Fidèle à sa prose singulière, il livre un album résolument rock, mâtiné d'épicuriennes et délicates variations. C'est dans son chant et la musique qui l'accompagne que la métamorphose a opéré. Cet album, plus sage, signe un passage, comme un quasi-endormissement, comme un pas vers une sagesse acérée... Est-ce le résultat d'une reconnaissance par un public plus large ? Répond-il à une commande plus consensuelle ?
Pourtant jouant d'alexandrins et de néologismes, (médiocratie médiacrité, inespoir...) sa « musi-mélancolie » est toujours aussi savoureuse. C'est juste que l'écoute de Stratégie de l'inespoir demande une écoute plus attentive, plus solitaire, plus réflexive.
Après avoir remonté le fleuve, dans son Angélus, l'ancien séminariste qu'a été Thiéfaine assassine Dieu : « je te salue seigneur (…) je suis ton déicide ».
Puis, il se libère d'un amour non-exclusif dans Fenêtre sur désert, et déclare une flamme lucide et sans concession dans Stratégie de l'inespoir. On part au Kazakhstan, à Karaganda, symbole de souffrance et de désillusion pour bon nombre de pilotes anti-fascistes espagnols incarcérés sous Staline. « c'est l'histoire assassine qui rougit sous nos pas / c'est la voix de Staline c'est le rire de Béria ... ».

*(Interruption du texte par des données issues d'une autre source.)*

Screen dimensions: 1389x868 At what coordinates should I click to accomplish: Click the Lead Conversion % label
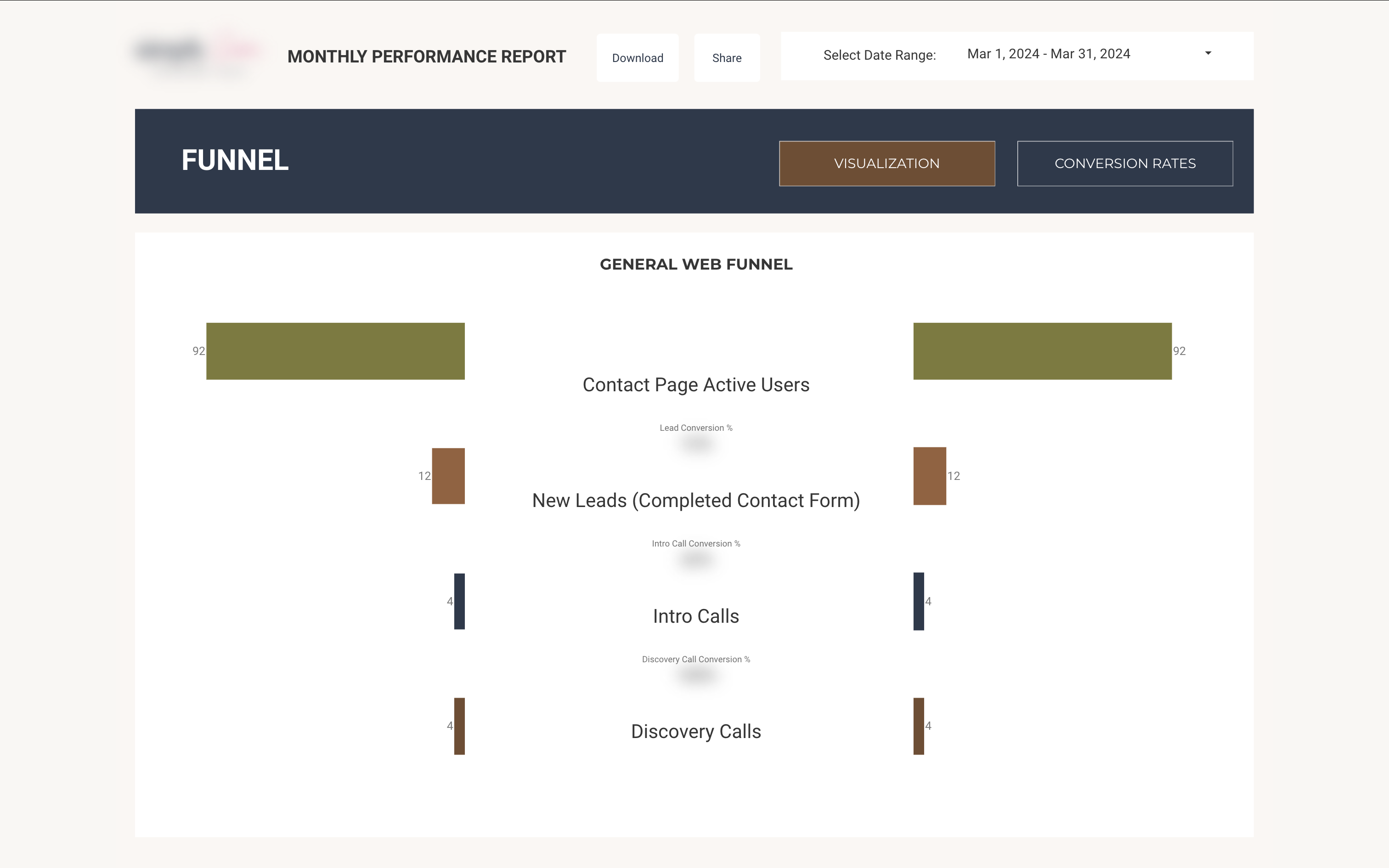click(695, 427)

Le voyage s'adoucit à Mytilène Island, cité de Lesbos, judicieux jeu de mot qui s'inscrit comme une ode à l'homosexualité féminine habillée de notes par la sensitive et sensorielle Jeanne Cherhal.

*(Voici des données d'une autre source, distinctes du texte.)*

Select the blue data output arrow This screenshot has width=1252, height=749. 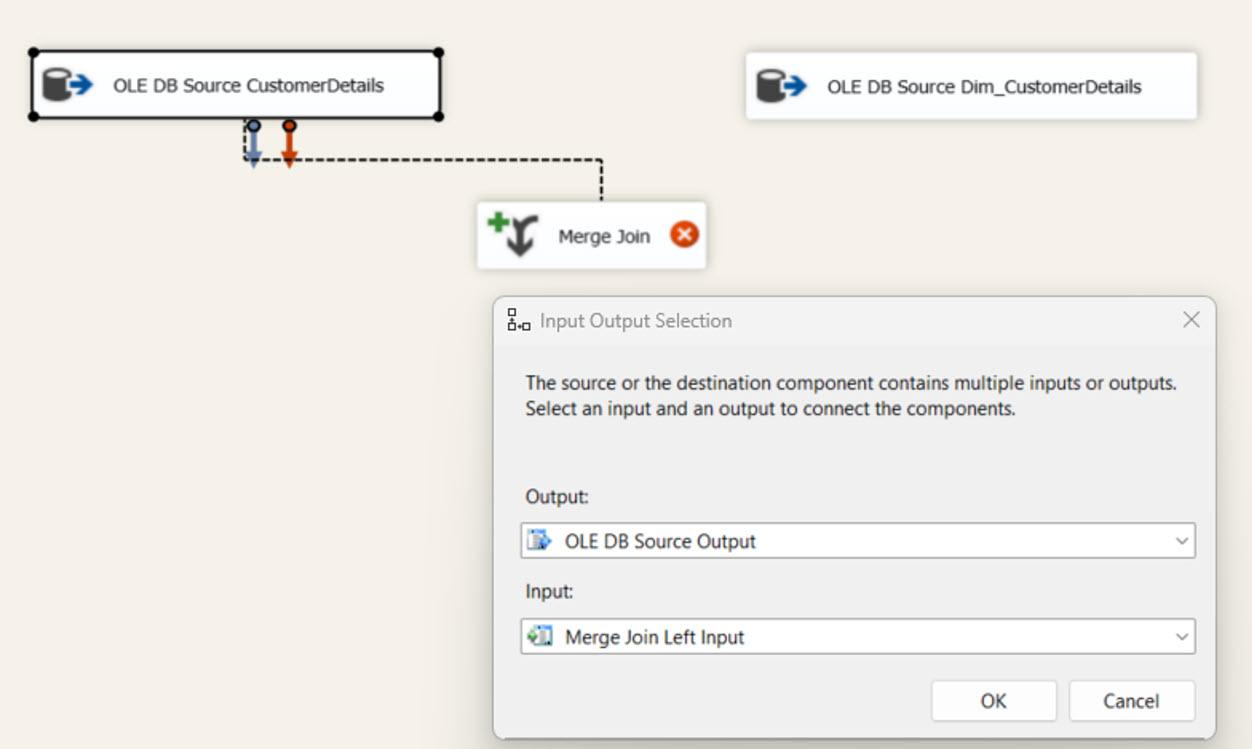[254, 146]
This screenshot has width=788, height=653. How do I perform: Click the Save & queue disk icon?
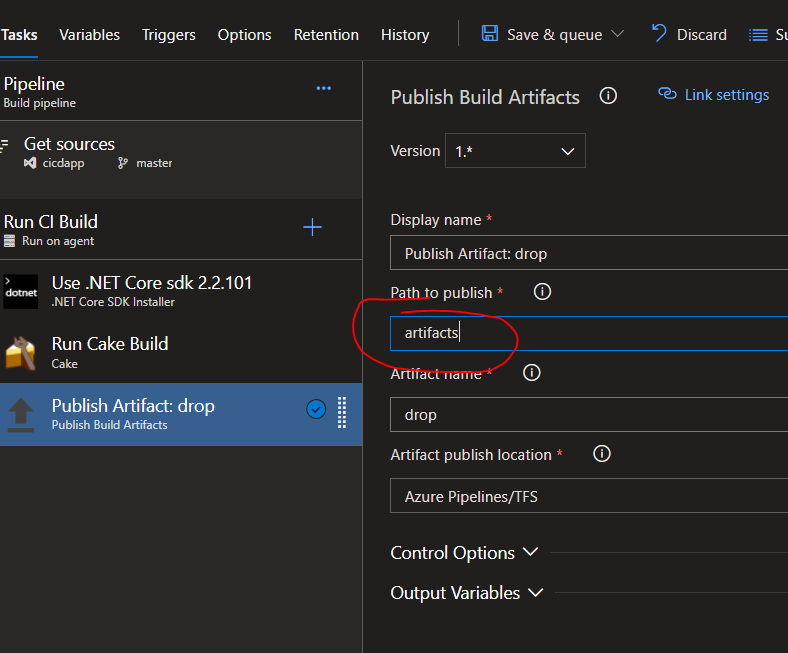(x=490, y=34)

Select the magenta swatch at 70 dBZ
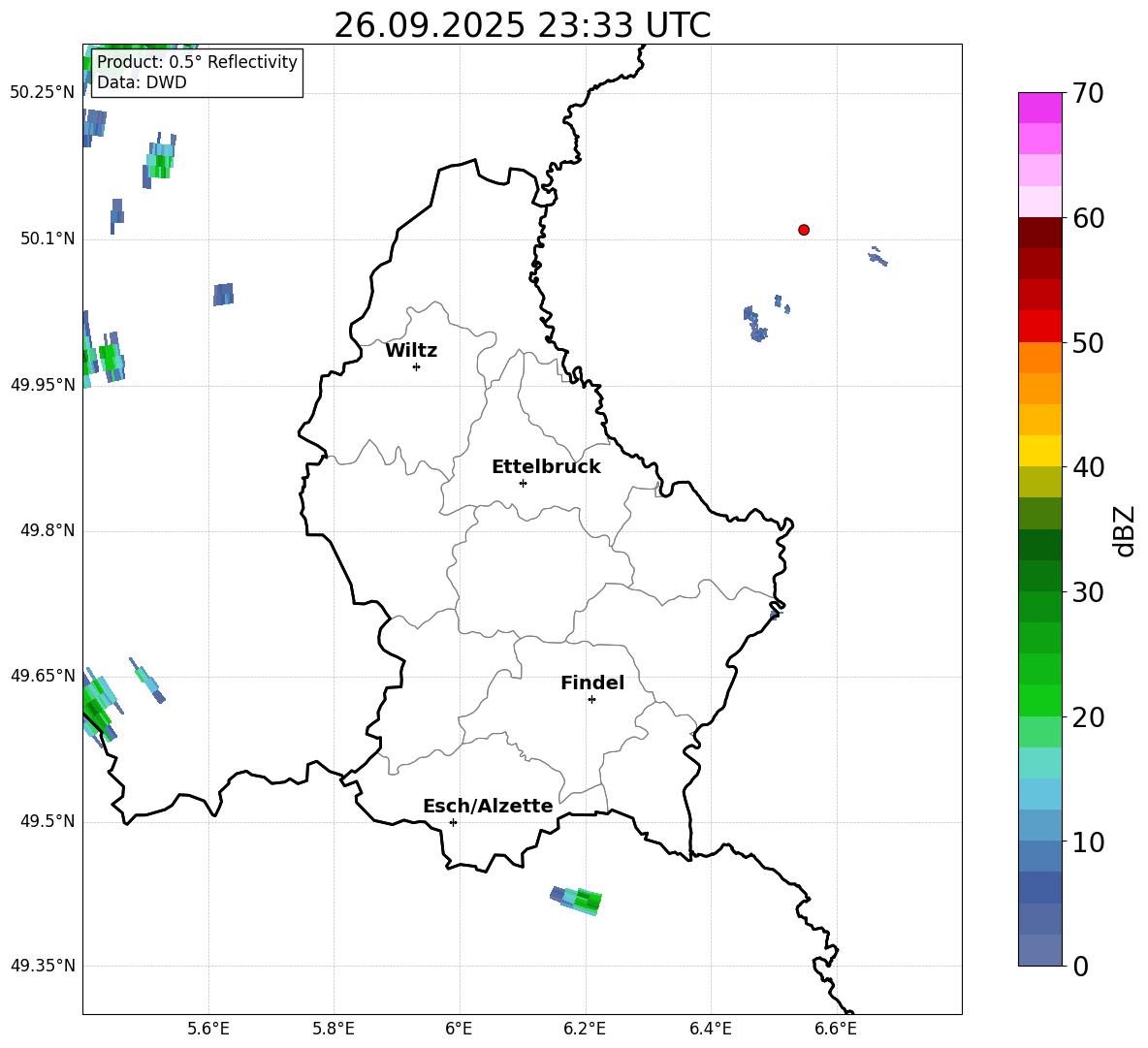click(x=1039, y=108)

Puis vient Résilience zéro, texte nostalgique qui fait figure d'un J'accuse aux briseurs d'enfance. A la suite et en regard, deux chansons d'amour contraires, que suit Médiocratie, véritable coup de gueule contre la superficialité de notre société : « ça manque un peu d'humanité ».
Vient le Retour à Célingrad, écrit à l'occasion du 50e anniversaire de la mort de Céline, dont on ne sait trop s'il s'agit d'un éloge ou d'une diatribe, à l'égal de l'auteur à la fois génial, collaborateur et antisémite... Enfin le toboggan figure la glissade sensationnelle vers l'inconnu ou le chaos, et le chanteur expérimenté se demande « maint'nant devrais-je avoir peur & et fuir devant le toboggan ? »
Cet album apparaît comme une confession, un exutoire ou un testament. A la fois nostalgique, accusateur et libérateur, Thiéfaine fait le ménage. On sent une réelle évolution chez l'artiste qui gagne en maturité mais doit à tout prix se préserver de tomber dans la facilité de la variété. La musique qui enrobe ses textes est en effet moins percutante et plus « variet »... Sans doute a-t-il voulu ouvrir la voie à son fils qui calque sa musique sur un genre qui n'est pas le sien.
Pour finir, je dirai qu'un peu déçue par la couleur de ce disque, je demeure néanmoins impatiente de retrouver Thiéfaine sur scène dès l'automne prochain.